The poem contrasts the hero's impressions generated by the end of a fine day and the night that replaced the spring evening. The first quatrains reproduce a lively picture of city life: its dominant feature is the acoustic image of indistinct noise into which various sounds merge. The image symbolizes a multifaceted life, characterized by the lexeme “gracious” - an evaluative epithet with positive semantics. The uniform hum has a calming effect on the hero-observer, plunging him into slumber.

A pause in the lyrical narrative, caused by sleep, serves as a device that emphasizes the contrast between day and night sketches.
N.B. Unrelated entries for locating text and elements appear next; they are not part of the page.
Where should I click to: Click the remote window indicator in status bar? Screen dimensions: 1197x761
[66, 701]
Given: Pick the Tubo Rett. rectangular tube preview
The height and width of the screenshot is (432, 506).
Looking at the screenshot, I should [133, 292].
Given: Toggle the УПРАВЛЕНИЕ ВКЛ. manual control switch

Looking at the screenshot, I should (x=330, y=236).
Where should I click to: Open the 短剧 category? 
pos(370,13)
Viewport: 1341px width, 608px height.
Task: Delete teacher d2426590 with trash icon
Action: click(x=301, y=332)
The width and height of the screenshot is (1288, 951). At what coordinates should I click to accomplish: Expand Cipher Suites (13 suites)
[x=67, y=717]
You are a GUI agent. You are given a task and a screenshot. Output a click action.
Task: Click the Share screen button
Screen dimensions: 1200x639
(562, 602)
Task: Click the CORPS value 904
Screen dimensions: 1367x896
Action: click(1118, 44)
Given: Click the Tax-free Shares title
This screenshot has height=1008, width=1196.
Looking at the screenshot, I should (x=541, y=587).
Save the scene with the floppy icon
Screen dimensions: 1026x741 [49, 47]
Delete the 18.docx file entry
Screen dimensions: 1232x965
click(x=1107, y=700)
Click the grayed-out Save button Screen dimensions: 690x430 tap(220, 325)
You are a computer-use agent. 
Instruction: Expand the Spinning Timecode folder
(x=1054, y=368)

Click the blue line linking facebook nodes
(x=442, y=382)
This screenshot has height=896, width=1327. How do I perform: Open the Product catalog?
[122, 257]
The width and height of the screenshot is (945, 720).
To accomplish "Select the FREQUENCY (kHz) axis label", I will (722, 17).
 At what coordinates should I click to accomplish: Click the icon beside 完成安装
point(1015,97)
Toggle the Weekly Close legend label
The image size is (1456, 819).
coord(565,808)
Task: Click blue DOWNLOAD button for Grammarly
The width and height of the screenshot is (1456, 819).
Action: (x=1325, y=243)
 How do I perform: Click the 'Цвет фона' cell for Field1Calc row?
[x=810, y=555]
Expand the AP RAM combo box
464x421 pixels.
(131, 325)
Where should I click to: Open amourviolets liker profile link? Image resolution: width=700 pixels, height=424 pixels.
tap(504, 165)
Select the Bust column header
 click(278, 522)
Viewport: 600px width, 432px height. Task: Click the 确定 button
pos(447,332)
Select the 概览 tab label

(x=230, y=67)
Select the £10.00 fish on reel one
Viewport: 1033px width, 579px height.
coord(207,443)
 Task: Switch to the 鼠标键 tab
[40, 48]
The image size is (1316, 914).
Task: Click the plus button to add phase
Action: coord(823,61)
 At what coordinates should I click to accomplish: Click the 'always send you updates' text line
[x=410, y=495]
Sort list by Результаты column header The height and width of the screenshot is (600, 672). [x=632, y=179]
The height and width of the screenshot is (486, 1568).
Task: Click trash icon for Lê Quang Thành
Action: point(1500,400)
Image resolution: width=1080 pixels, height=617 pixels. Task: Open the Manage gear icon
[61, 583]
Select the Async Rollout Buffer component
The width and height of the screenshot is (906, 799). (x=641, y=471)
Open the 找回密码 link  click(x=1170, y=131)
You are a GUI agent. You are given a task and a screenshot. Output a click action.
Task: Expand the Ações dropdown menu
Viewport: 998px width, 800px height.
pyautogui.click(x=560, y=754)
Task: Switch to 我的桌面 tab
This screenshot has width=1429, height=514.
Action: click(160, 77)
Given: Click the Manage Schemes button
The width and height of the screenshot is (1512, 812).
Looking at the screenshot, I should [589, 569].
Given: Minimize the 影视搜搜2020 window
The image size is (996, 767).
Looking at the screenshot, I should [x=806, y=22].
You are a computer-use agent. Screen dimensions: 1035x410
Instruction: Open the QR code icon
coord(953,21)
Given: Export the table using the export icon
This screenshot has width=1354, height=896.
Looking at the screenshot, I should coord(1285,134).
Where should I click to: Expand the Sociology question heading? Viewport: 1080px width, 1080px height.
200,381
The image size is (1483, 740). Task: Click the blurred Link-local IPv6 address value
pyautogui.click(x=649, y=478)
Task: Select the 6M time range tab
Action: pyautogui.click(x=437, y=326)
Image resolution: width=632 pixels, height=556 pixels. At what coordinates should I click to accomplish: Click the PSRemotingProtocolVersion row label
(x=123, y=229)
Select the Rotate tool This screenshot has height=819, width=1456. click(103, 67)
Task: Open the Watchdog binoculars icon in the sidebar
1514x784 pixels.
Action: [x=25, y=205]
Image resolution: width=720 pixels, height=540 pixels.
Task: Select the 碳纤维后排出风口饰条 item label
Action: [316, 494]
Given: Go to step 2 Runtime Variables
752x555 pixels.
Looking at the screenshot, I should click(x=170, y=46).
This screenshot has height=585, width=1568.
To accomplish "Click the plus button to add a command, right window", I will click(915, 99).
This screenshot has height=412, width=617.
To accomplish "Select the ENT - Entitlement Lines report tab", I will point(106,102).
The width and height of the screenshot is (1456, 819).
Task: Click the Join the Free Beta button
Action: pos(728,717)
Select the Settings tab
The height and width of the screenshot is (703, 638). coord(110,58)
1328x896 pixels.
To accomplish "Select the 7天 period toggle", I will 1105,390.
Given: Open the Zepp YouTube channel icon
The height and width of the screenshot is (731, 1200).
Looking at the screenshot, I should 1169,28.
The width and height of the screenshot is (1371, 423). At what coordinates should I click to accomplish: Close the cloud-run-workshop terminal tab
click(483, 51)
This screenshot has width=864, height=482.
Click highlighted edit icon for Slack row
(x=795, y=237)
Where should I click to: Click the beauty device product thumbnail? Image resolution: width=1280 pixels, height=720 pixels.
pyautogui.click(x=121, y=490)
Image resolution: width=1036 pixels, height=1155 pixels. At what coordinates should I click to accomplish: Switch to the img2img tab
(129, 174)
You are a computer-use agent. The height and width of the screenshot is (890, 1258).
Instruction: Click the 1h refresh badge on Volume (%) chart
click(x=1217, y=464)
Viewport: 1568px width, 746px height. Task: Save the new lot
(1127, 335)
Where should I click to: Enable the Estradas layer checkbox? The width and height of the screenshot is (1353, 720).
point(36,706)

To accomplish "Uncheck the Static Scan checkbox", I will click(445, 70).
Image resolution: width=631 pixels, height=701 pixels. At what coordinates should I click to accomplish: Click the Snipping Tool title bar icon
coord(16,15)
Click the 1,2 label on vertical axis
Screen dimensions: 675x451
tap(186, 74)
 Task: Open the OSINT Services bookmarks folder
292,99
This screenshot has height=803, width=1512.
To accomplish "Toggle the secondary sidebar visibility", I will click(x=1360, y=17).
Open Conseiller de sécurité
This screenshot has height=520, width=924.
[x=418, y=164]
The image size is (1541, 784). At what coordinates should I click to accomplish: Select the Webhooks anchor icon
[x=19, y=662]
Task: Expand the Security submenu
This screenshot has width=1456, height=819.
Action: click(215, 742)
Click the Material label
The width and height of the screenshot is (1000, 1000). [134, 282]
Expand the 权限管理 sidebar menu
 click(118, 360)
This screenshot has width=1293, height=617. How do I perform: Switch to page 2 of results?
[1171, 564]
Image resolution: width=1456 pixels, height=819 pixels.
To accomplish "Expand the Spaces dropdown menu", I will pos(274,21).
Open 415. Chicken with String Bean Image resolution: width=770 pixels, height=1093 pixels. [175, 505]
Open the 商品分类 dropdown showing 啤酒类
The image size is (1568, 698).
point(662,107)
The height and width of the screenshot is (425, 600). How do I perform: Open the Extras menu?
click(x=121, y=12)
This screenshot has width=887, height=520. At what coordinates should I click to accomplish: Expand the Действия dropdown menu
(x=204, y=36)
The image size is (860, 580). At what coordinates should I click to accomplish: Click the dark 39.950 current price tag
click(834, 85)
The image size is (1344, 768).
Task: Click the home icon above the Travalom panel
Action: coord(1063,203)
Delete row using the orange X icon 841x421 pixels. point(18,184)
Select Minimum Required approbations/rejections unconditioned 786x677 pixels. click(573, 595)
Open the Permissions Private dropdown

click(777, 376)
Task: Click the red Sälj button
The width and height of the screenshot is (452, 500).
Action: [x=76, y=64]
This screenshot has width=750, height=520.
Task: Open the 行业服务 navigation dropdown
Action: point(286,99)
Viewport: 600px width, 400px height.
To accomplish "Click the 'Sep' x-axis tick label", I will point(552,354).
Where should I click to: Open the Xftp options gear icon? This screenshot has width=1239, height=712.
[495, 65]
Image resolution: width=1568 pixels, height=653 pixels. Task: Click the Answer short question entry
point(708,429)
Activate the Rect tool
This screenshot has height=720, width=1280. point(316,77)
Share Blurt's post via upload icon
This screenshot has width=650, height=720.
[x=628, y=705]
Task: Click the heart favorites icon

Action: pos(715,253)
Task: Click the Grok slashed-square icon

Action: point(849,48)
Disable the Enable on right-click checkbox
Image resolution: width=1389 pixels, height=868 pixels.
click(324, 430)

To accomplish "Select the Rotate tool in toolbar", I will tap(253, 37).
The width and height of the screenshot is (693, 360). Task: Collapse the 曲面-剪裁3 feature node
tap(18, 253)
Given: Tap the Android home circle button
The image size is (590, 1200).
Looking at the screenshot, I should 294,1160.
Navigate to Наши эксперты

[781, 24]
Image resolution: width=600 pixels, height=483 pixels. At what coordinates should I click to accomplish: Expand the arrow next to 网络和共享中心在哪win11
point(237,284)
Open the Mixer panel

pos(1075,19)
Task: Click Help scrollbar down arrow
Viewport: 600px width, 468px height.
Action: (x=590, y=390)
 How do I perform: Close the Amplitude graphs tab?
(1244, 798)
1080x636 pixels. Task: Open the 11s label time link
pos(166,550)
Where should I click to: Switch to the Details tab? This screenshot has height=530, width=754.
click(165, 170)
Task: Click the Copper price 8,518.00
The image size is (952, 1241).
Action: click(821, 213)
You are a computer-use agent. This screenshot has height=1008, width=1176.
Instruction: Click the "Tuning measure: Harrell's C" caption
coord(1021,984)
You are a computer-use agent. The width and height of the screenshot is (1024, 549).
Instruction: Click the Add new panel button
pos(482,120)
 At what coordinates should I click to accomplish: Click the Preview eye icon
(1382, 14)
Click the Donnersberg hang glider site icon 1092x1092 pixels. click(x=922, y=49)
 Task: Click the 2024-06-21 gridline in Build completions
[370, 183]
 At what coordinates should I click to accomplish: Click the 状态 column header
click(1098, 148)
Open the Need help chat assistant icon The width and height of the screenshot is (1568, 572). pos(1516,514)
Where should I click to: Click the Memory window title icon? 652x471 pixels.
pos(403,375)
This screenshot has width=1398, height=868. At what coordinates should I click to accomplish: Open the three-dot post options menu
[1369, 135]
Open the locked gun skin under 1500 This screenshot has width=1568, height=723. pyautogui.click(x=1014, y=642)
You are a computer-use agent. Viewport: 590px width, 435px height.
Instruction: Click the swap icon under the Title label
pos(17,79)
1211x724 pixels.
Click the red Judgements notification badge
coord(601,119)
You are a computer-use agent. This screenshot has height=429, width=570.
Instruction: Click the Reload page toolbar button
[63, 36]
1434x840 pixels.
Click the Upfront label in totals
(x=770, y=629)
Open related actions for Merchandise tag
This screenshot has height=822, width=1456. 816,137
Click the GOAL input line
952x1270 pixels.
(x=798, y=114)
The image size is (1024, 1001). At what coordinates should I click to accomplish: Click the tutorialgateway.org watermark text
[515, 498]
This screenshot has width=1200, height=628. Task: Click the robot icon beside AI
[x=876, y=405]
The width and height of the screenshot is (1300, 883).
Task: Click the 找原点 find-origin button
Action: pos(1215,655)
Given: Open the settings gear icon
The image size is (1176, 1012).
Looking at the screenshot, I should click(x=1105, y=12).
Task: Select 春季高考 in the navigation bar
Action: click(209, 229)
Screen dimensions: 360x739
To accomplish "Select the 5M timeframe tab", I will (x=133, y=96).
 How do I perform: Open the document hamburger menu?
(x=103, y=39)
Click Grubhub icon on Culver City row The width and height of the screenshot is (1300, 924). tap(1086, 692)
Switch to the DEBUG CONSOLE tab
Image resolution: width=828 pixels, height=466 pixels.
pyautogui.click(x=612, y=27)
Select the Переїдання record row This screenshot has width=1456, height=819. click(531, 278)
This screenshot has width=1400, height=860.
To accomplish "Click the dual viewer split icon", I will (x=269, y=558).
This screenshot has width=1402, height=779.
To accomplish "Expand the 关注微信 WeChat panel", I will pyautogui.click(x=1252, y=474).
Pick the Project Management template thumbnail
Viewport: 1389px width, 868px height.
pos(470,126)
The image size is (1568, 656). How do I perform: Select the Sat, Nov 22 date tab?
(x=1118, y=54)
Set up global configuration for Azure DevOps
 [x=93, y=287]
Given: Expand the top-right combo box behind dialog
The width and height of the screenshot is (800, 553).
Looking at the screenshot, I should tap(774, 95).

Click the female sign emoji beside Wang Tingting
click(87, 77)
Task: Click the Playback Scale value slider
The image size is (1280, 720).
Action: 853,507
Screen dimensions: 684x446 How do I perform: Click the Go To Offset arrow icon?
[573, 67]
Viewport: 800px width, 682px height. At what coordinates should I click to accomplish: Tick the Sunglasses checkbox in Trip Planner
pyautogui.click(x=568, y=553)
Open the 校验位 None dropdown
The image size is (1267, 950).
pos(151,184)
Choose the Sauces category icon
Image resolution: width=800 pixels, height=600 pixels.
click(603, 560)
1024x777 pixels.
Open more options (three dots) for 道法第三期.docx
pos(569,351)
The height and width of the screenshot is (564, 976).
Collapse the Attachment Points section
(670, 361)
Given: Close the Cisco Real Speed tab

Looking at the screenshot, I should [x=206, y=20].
The subject of speech, waking up from sleep, characterizes his state with the adverb “strange.” The assessment is illustrated by a number of antithetical pairs: the noise gave way to silence, the “lush-golden” daylight shine - to the mysterious “kingdom of shadows”, where twilight and uncertain dim light reign.

The unusual sight fascinates the awakened person: he follows the moving silhouettes and the dim “half-asleep” shine of the night lights. The pale moon deserves special mention. The main images that make up the mysterious landscape are personified: it seems to the observer that the night luminary is furtively spying on him, and the shadows and reflections are endowed with the property of moving.

The varied impressions caused by the rapid change of time of day are summed up in the ending. The appearance of contrasting episodes witnessed by the subject of speech is explained by the will of an unearthly force - a kind genius endowed with a pacifying, calming gift.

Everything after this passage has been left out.